2004年に発売された旗艦モデルがVXRSである。初めてフルカーボンラグを採用し、左右非対称チェーンステー、ステム・クランクまで含めたモジュール設計、ISPなど、現在の流行である要素を他社に先駆けて取り入れたエポックメイキングなフレームとして注目を浴びる。その後、この目が飛び出そうになるほど高価なカーボンフレームはマイナーチェンジを繰り返しながらどんどんと熟成されてゆく。
2006年に発表されたVXRS ULTEAMでは、フォークが 「セーフ+」 から 「アヴァンアルティウムセーフ+」 に変更され、フレームに使用されているカーボン繊維が見直される。そしてフロントエンド等へのCMTテクノロジー (カーボンの粉末を圧縮成形する技術) の採用 (=エンドのカーボン化) によって、計125gの軽量化を果たす。
2008年に最終進化型となるVXRS ULTEAM World Starがデビュー。それまでレッド/ブラック一辺倒というイメージだったカラーリングが真っ白になり、68万円という衝撃のフレーム価格を掲げていた (08年当時)。フォークは 「アルティウムパイロットセーフ+2」 となり、フレームの母材 (樹脂) にアルマケ社の特許技術、ナノストレングスを採用。従来のレジンよりも樹脂を分子レベルで強化することができ、耐破断性や耐衝撃性を向上させた。
そして2010年、実に7年間に渡って (2009年からはRXRとツートップで) タイム社の旗艦モデルを務めたVXRSは遂に退役。それは、細身ラグドカーボンフレームの時代が、本当に終わったことを意味する。
全容
スペック
キャプション
最後の細身高性能ラグドカーボンフレーム
タイム独自の「RTM製法」とは?
現在、カーボンフレームメーカーは掃いて捨てるほど存在するが、タイム社のフレームは一般的なカーボンフレームとは全く異なる方法で作られている。カーボン素材をシートではなく繊維の状態でメーカーから仕入れ、糸から編み込んでパイプを作るのである。そうすることで繊維の角度を思い通りに設定でき、またベクトラン繊維を織り込むなどパイプに特性を持たせやすくなる。このようにカーボンシート製造の全ての行程を自社で行っているのは自転車界では数社しか存在しないと言われている (編み込み製法はタイムの他、BMCもimpecで始めた。また、ジャイアントはプリプレグそのものを製造している)。

[作業内容] 上のVXRSの文章のうち、「2004年に発売された旗艦モ」から「タイム独自の「RTM製法」とは?」までの箇所を一字一句違えずに書き写してください。

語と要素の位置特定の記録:

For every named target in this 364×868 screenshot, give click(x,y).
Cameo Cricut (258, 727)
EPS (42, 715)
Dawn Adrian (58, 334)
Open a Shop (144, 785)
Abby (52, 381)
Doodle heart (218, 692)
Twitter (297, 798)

[出力結果]
2004年に発売された旗艦モデルがVXRSである。初めてフルカーボンラグを採用し、左右非対称チェーンステー、ステム・クランクまで含めたモジュール設計、ISPなど、現在の流行である要素を他社に先駆けて取り入れたエポックメイキングなフレームとして注目を浴びる。その後、この目が飛び出そうになるほど高価なカーボンフレームはマイナーチェンジを繰り返しながらどんどんと熟成されてゆく。
2006年に発表されたVXRS ULTEAMでは、フォークが 「セーフ+」 から 「アヴァンアルティウムセーフ+」 に変更され、フレームに使用されているカーボン繊維が見直される。そしてフロントエンド等へのCMTテクノロジー (カーボンの粉末を圧縮成形する技術) の採用 (=エンドのカーボン化) によって、計125gの軽量化を果たす。
2008年に最終進化型となるVXRS ULTEAM World Starがデビュー。それまでレッド/ブラック一辺倒というイメージだったカラーリングが真っ白になり、68万円という衝撃のフレーム価格を掲げていた (08年当時)。フォークは 「アルティウムパイロットセーフ+2」 となり、フレームの母材 (樹脂) にアルマケ社の特許技術、ナノストレングスを採用。従来のレジンよりも樹脂を分子レベルで強化することができ、耐破断性や耐衝撃性を向上させた。
そして2010年、実に7年間に渡って (2009年からはRXRとツートップで) タイム社の旗艦モデルを務めたVXRSは遂に退役。それは、細身ラグドカーボンフレームの時代が、本当に終わったことを意味する。
全容
スペック
キャプション
最後の細身高性能ラグドカーボンフレーム
タイム独自の「RTM製法」とは?